» Exercise: Repeat the following records line for line, with no change, and omit the pictures from your answer.

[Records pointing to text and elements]
────────────────────────────────────────

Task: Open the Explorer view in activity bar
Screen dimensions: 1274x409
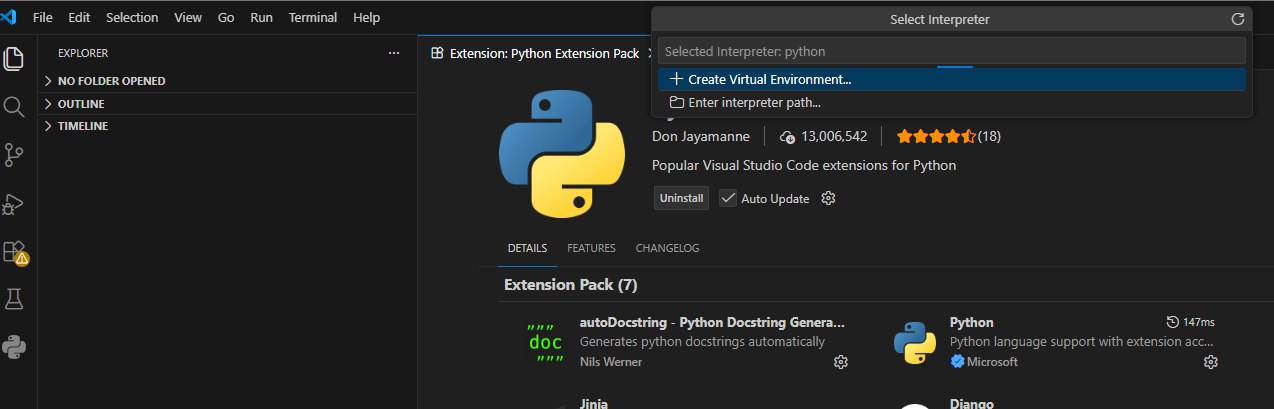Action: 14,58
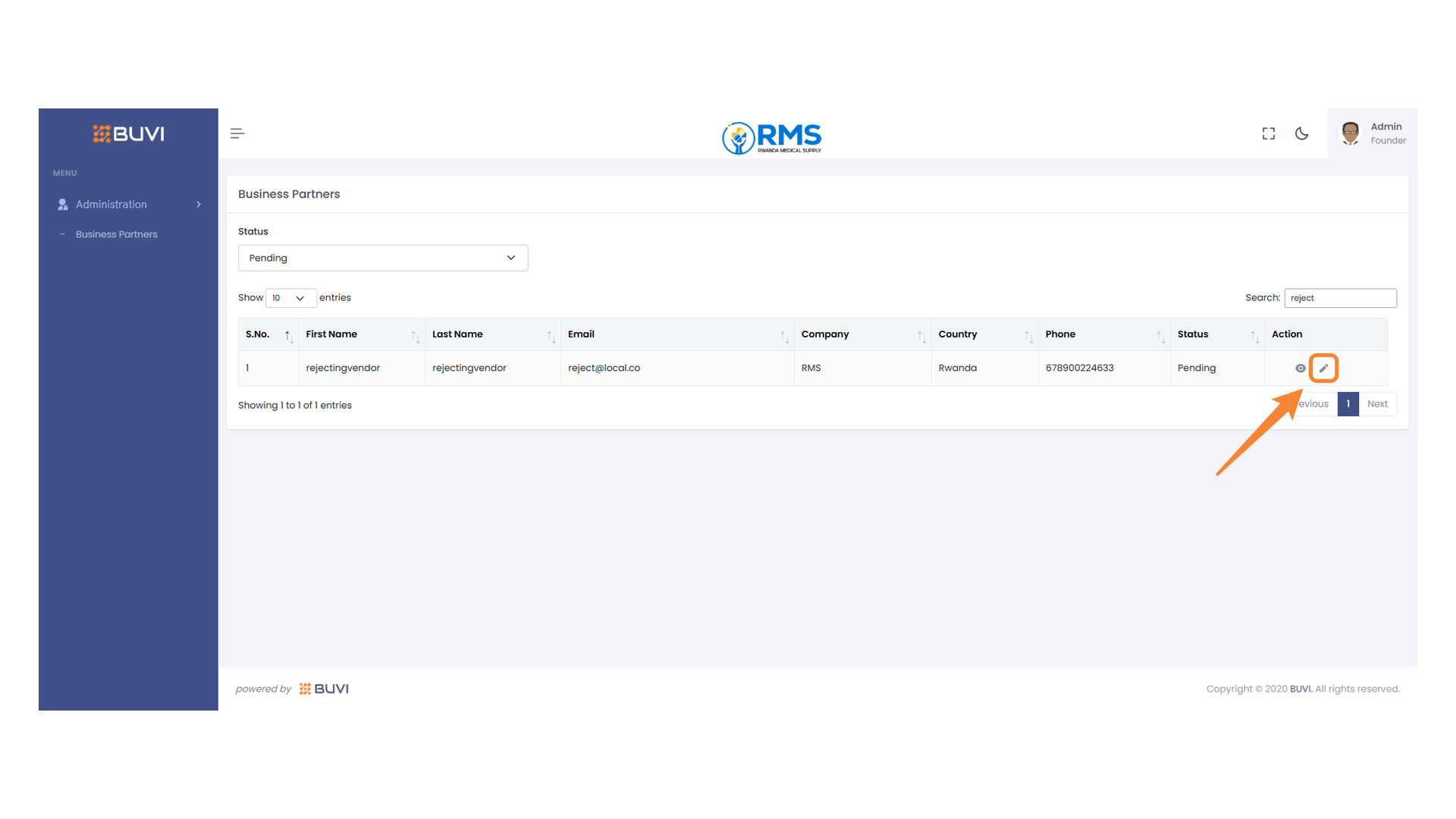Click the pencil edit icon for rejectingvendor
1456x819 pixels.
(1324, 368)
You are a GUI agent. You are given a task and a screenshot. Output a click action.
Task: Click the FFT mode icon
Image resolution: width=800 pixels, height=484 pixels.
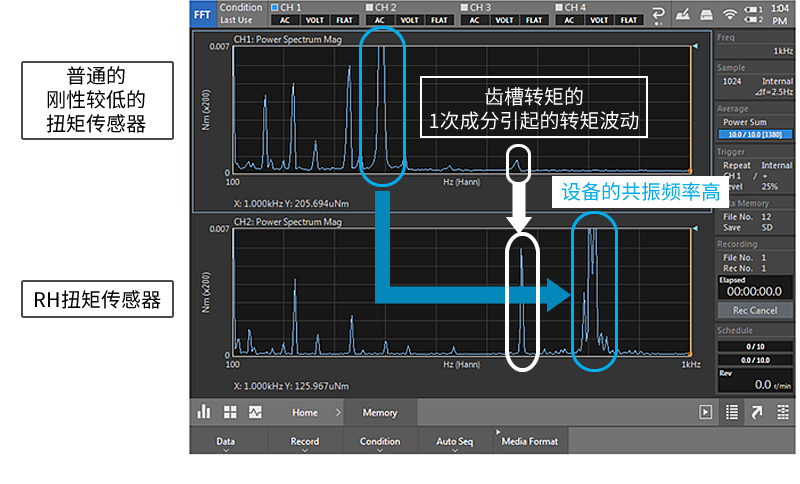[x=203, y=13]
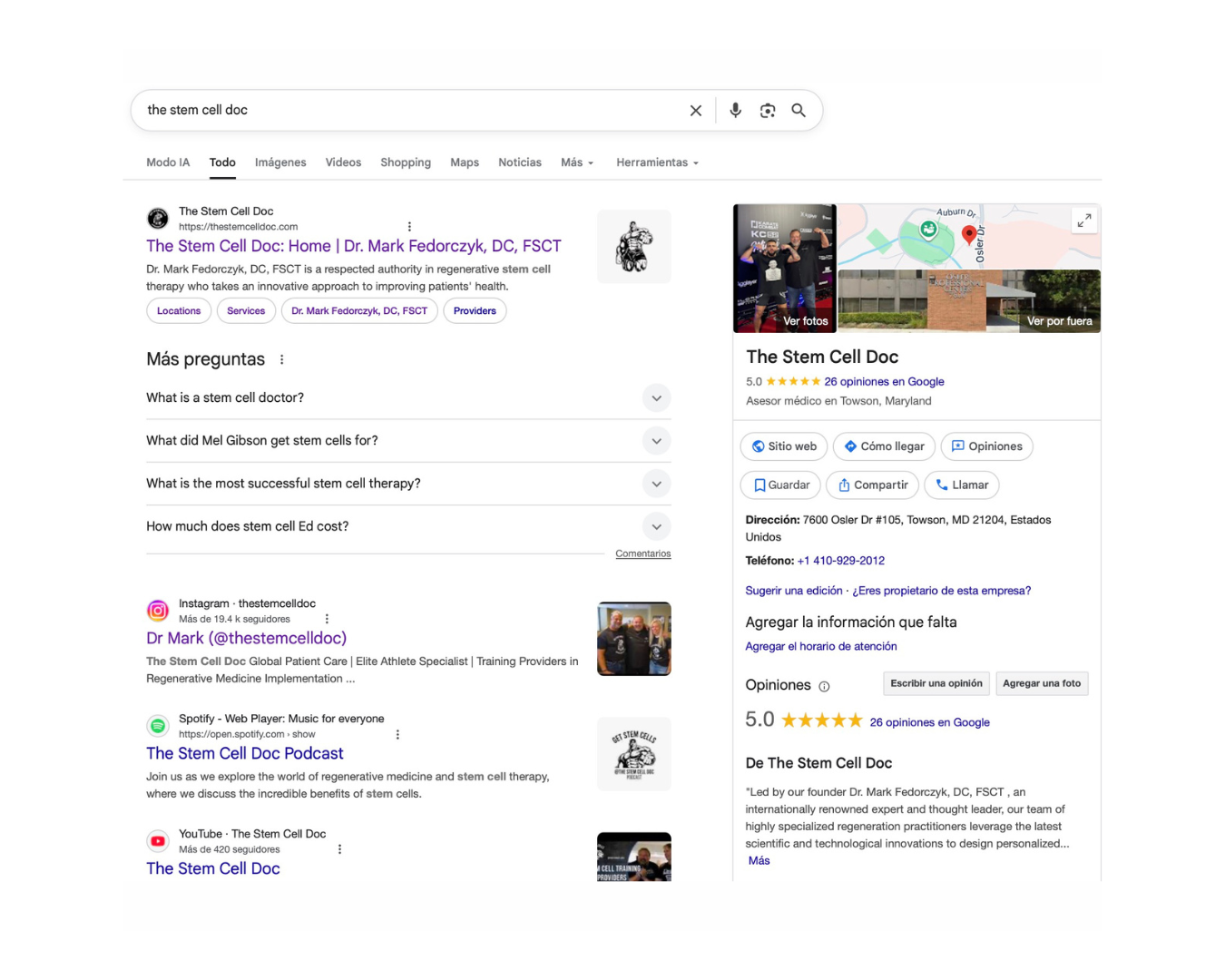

────────────────────────────────────────

» Finished answer:
Task: Open the Explorer view in activity bar
Screen dimensions: 1274x409
Action: 14,58
Click the pencil edit icon for rejectingvendor
1456x819 pixels.
(1324, 368)
You are a GUI agent. You are given a task and a screenshot. Output a click action.
Task: Click the FFT mode icon
Image resolution: width=800 pixels, height=484 pixels.
[x=203, y=13]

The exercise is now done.